From the line that contains "Given: Click the" to the final line of the records below, print each line exactly and leave every picture out.

Data extracted from a collection:
%%
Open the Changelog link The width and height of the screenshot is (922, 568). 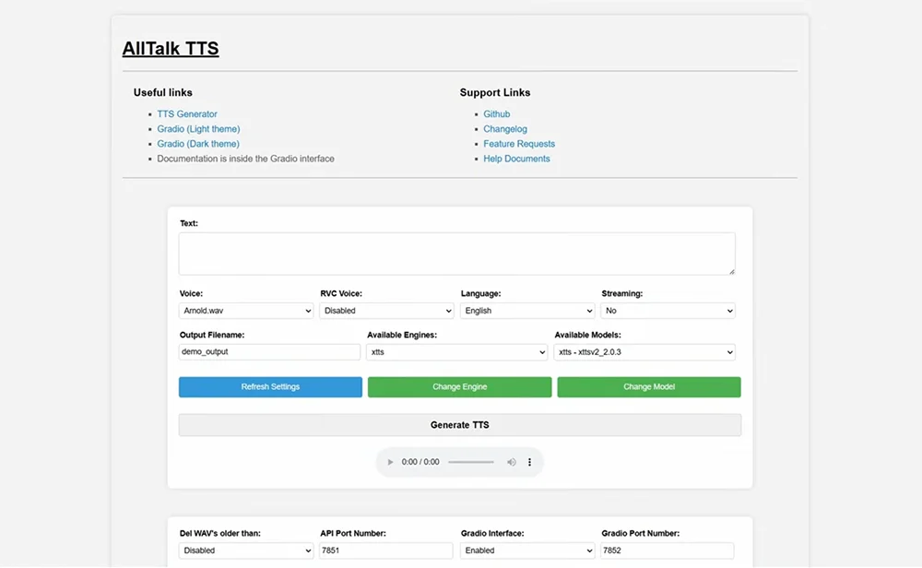tap(505, 128)
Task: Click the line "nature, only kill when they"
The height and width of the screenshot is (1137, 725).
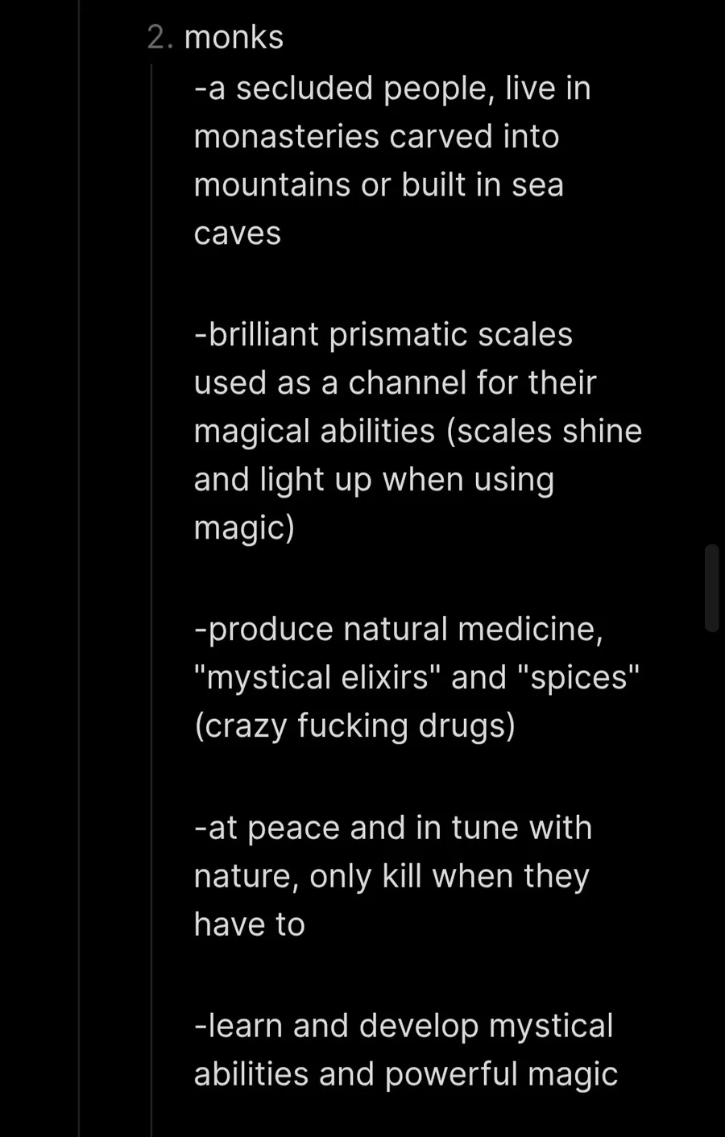Action: pos(392,877)
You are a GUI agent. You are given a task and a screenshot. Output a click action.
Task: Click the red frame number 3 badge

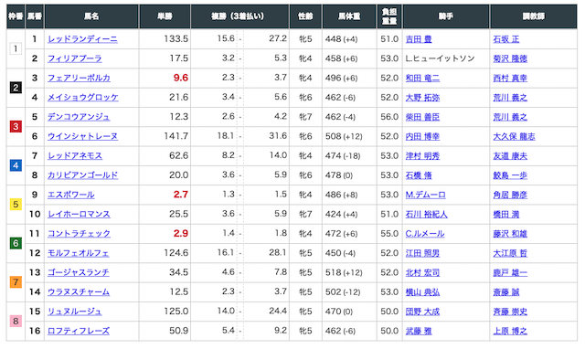[16, 126]
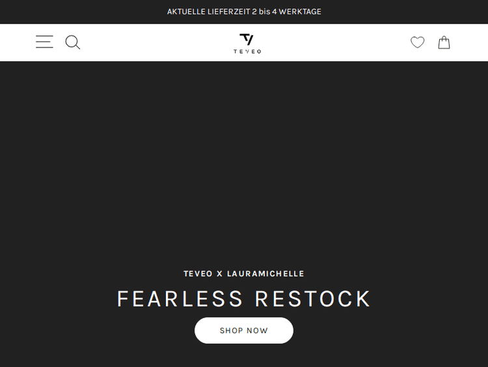Click the TEVEO wordmark under the emblem
Viewport: 488px width, 367px height.
pyautogui.click(x=247, y=51)
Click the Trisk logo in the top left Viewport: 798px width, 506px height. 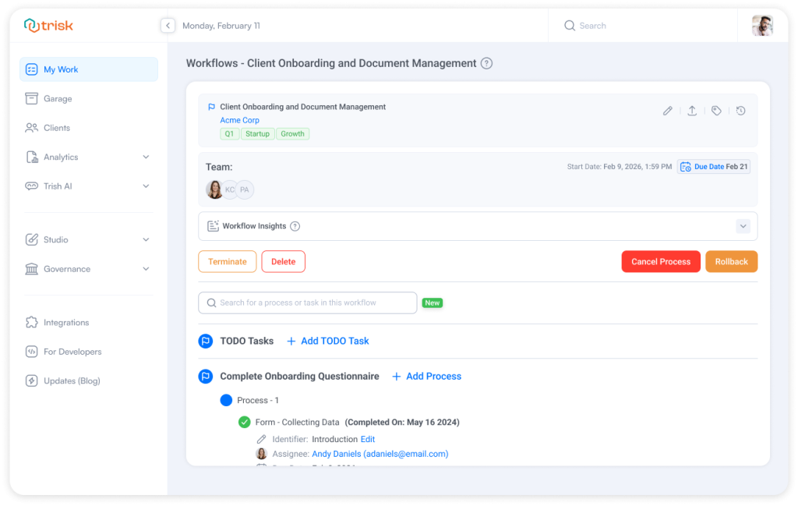[48, 25]
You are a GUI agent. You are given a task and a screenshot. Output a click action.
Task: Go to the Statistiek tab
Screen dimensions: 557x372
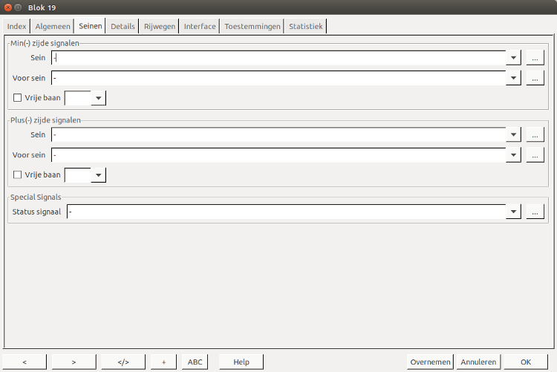click(x=306, y=27)
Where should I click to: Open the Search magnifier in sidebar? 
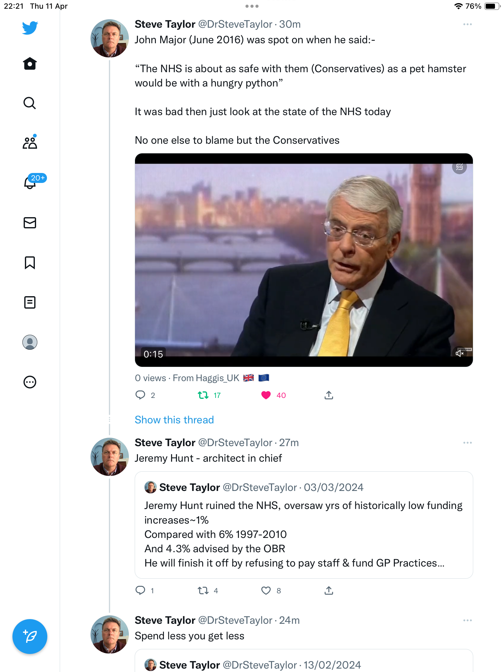[x=30, y=103]
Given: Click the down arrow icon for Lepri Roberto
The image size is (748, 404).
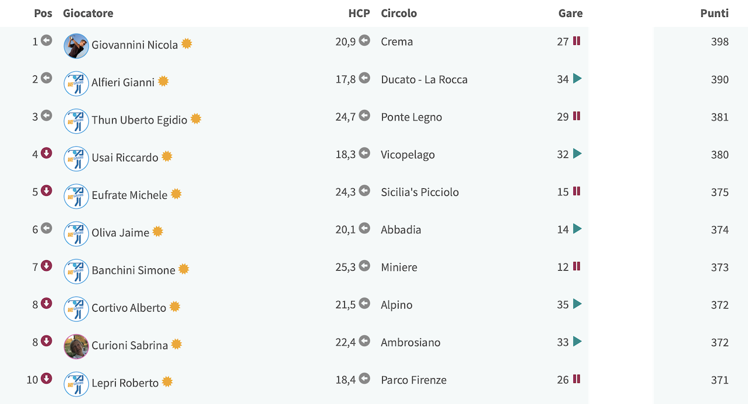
%%
● **Answer for the task**:
Given: Click the down arrow icon for Lepri Roberto
The image size is (748, 404).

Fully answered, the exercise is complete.